*** Opening The data ***

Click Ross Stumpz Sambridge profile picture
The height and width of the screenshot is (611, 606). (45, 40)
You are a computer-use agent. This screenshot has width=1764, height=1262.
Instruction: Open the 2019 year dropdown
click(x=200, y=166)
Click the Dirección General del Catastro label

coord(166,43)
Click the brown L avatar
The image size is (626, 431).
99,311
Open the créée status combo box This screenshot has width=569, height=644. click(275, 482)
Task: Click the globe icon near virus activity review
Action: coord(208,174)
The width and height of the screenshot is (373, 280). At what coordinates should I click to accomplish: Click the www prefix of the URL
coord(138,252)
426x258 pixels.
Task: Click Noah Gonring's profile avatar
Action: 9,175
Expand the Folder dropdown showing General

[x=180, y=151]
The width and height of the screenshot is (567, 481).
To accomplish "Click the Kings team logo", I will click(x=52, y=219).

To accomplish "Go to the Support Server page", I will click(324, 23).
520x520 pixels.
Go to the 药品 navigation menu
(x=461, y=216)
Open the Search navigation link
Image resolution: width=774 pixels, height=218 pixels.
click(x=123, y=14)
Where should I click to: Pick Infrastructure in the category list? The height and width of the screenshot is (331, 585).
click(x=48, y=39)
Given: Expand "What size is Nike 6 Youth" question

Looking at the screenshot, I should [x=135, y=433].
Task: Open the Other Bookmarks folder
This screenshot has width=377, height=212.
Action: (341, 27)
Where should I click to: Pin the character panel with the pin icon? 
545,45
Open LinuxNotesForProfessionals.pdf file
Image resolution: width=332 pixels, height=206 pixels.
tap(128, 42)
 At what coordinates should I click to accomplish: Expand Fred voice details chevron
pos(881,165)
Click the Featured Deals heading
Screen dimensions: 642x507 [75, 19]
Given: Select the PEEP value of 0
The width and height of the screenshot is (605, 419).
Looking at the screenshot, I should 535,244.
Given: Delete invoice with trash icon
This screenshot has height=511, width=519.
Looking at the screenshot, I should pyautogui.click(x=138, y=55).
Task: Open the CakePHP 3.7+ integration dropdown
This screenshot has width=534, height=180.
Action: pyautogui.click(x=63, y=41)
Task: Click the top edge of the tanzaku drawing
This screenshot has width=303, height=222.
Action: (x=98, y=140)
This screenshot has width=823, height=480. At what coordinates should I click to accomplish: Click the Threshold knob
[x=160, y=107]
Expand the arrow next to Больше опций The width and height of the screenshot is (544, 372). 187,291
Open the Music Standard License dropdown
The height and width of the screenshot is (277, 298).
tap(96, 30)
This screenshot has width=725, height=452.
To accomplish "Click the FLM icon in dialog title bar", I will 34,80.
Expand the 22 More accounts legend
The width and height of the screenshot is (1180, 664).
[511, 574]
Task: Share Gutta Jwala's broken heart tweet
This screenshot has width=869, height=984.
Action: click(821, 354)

*** Closing The data ***

[Task statement]: Your task is to transcribe the line containing "Given: Delete invoice with trash icon" and every line after it, through the last line of the data, exactly as written and with nothing more.

[Task answer]:
Given: Delete invoice with trash icon
This screenshot has height=511, width=519.
Looking at the screenshot, I should pyautogui.click(x=138, y=55).
Task: Open the CakePHP 3.7+ integration dropdown
This screenshot has width=534, height=180.
Action: pyautogui.click(x=63, y=41)
Task: Click the top edge of the tanzaku drawing
This screenshot has width=303, height=222.
Action: (x=98, y=140)
This screenshot has width=823, height=480. At what coordinates should I click to accomplish: Click the Threshold knob
[x=160, y=107]
Expand the arrow next to Больше опций The width and height of the screenshot is (544, 372). 187,291
Open the Music Standard License dropdown
The height and width of the screenshot is (277, 298).
tap(96, 30)
This screenshot has width=725, height=452.
To accomplish "Click the FLM icon in dialog title bar", I will 34,80.
Expand the 22 More accounts legend
The width and height of the screenshot is (1180, 664).
[511, 574]
Task: Share Gutta Jwala's broken heart tweet
This screenshot has width=869, height=984.
Action: click(821, 354)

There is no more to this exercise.